▶ [The problem] For the listing that follows, give again exactly the lines from the one with "You are a GUI" to the one with "Viewport: 1036px width, 1170px height.", including both.

▶ [Supplied data]
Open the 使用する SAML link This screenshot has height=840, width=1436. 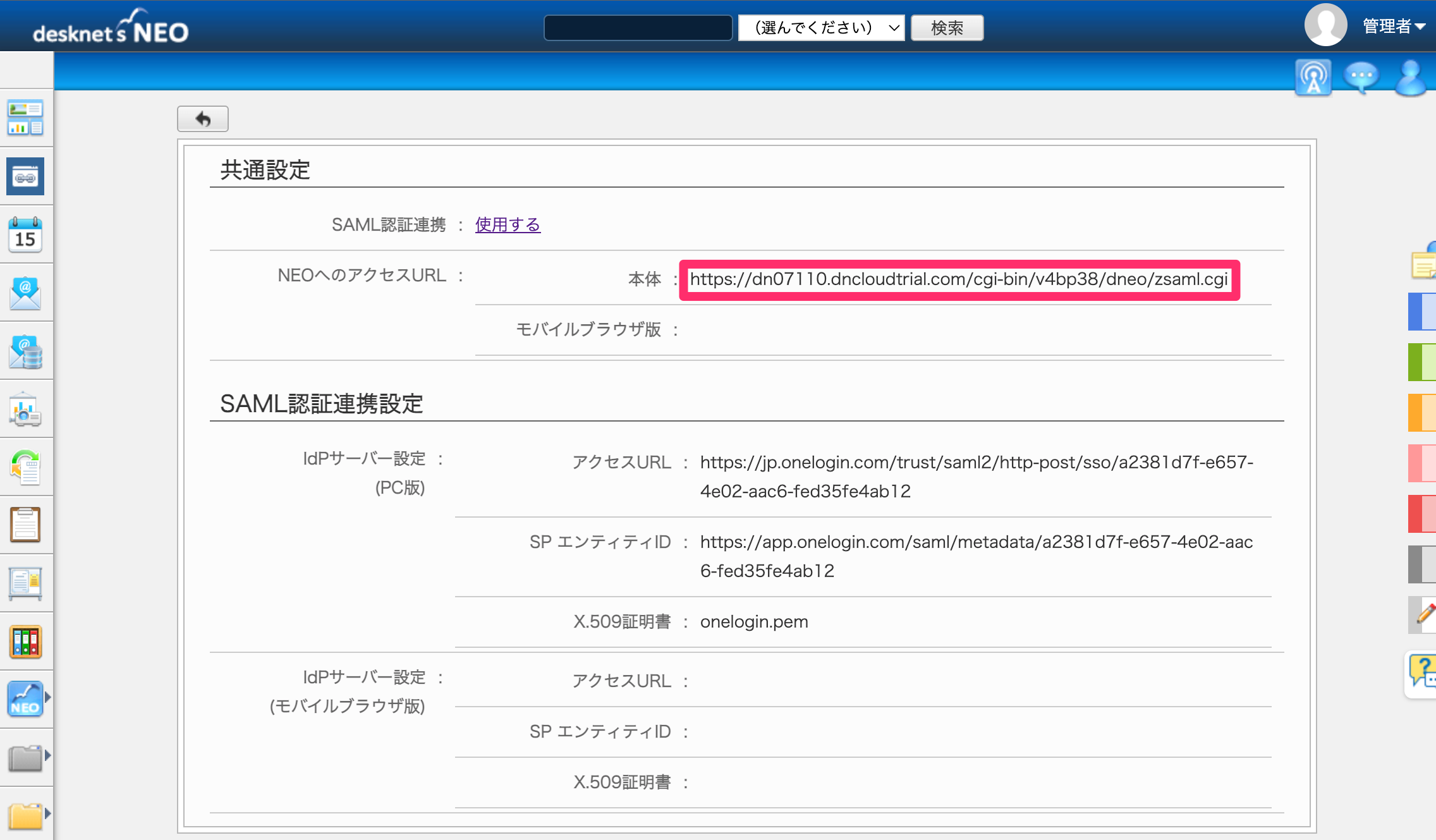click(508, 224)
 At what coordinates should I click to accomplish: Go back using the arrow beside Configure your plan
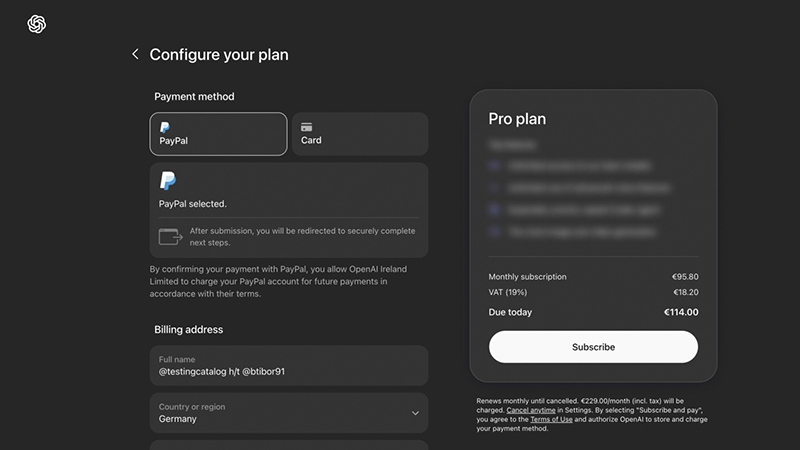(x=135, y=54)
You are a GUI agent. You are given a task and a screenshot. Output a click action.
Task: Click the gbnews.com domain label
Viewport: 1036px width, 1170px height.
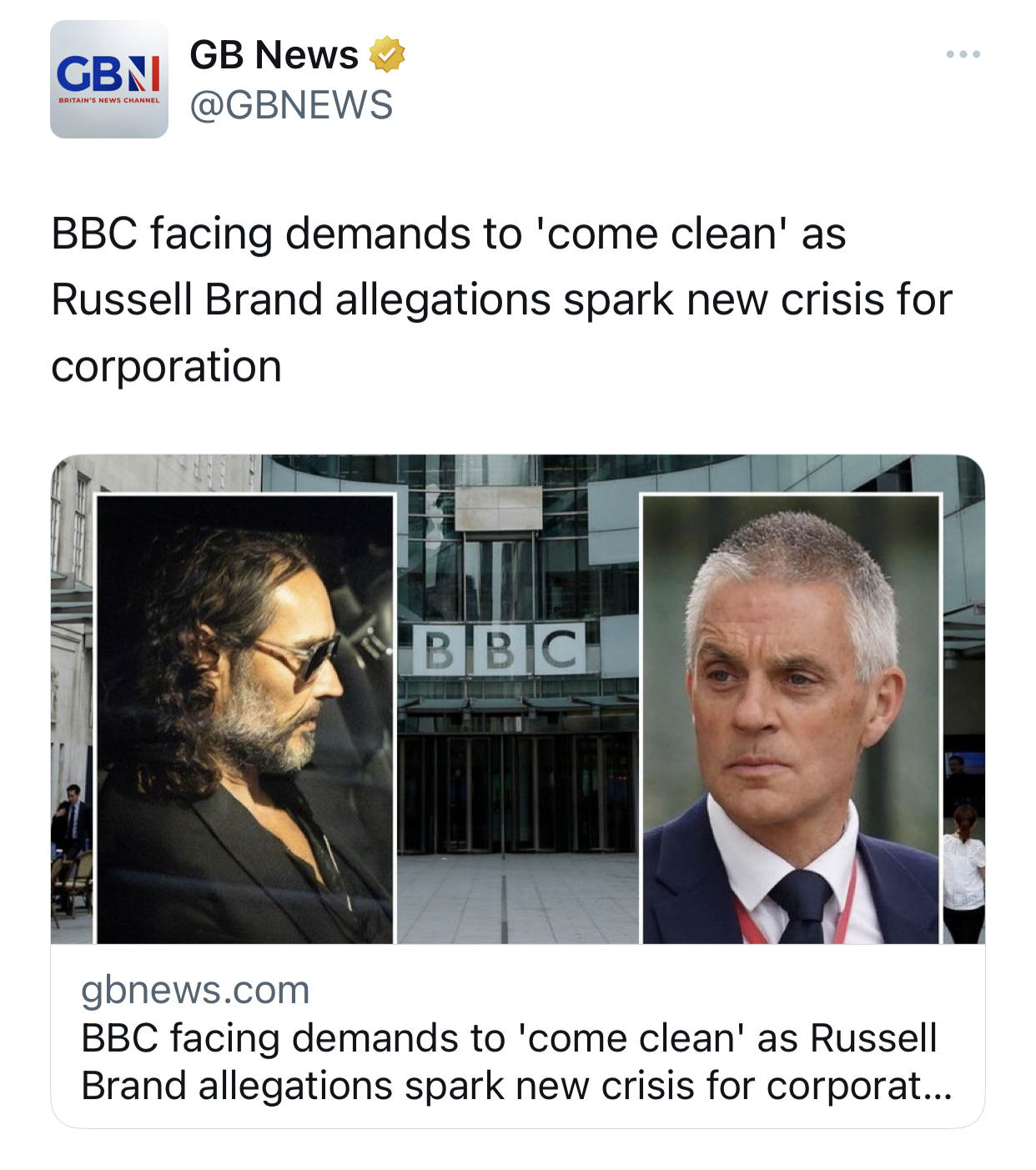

...

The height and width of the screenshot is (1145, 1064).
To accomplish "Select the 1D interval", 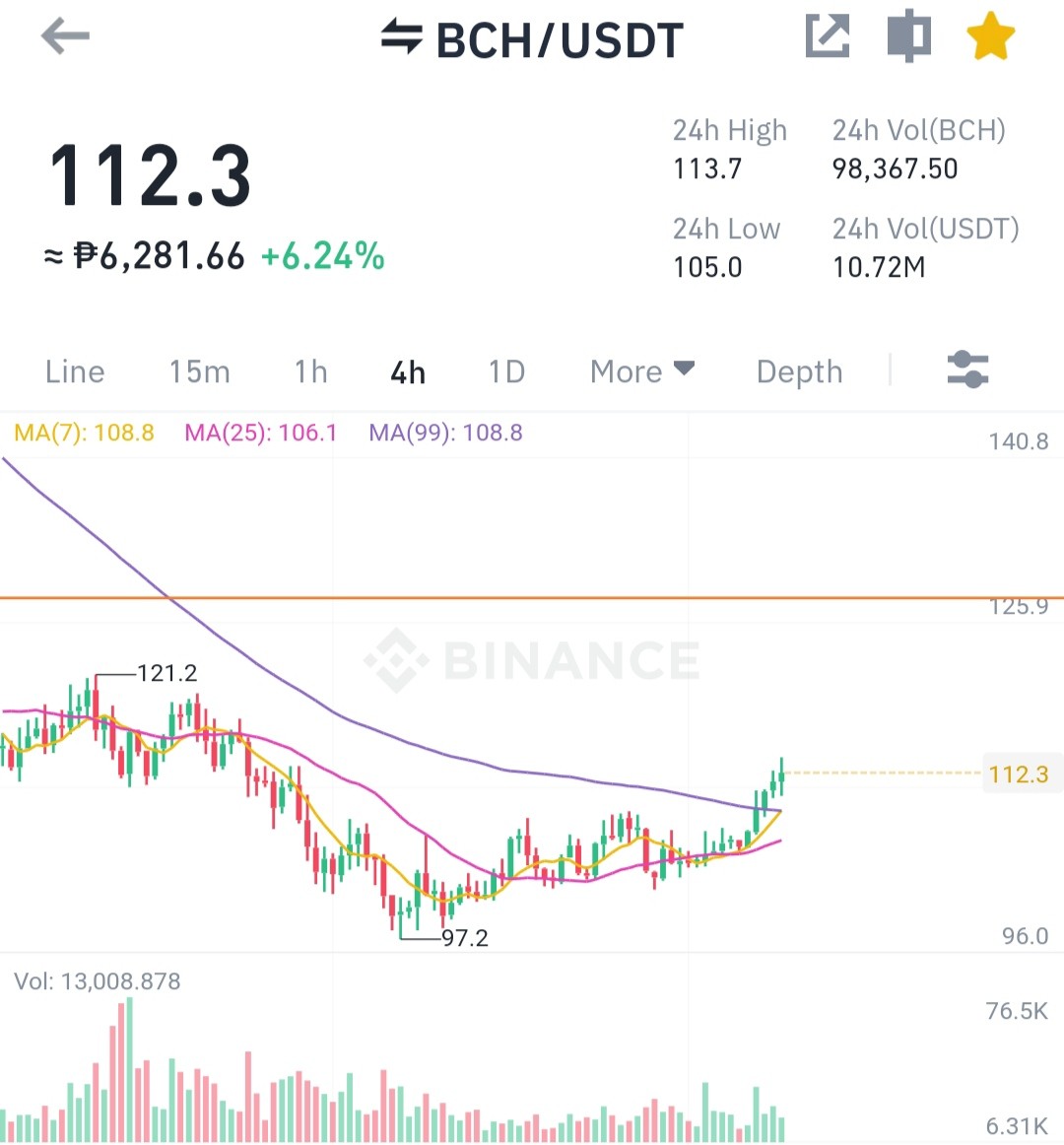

▶ [Answer space]
You are a GUI agent. You are given a task and a screenshot. Output a click action.
Task: Click the gbnews.com domain label
Viewport: 1036px width, 1170px height.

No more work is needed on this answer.